- _RAW DATA_:
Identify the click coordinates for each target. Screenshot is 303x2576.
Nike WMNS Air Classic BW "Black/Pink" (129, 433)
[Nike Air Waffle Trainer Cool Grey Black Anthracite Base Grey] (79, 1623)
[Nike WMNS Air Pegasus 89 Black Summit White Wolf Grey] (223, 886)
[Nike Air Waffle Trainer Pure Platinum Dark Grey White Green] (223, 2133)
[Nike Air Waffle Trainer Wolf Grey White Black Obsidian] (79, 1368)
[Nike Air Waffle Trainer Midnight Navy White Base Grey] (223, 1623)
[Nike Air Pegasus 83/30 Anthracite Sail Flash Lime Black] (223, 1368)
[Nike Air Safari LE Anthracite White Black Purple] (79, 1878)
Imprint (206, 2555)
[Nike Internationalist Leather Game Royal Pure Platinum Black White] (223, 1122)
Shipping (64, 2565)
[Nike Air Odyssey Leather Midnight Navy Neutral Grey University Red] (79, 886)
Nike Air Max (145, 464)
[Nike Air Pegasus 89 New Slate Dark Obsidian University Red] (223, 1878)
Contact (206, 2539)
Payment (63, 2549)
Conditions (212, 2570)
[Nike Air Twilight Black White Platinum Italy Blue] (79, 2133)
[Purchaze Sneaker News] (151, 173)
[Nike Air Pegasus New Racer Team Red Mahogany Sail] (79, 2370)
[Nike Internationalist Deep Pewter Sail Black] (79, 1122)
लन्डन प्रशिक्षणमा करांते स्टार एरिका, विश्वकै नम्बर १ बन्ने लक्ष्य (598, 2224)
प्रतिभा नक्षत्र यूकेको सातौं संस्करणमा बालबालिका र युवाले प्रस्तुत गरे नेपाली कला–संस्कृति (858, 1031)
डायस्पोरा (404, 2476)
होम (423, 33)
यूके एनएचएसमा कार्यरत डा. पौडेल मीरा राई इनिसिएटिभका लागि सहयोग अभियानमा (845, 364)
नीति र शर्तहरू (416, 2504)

- _TASK OBJECTIVE_:
Lines above holding "University": give their count, nothing more.

- _ANSWER SPACE_:
2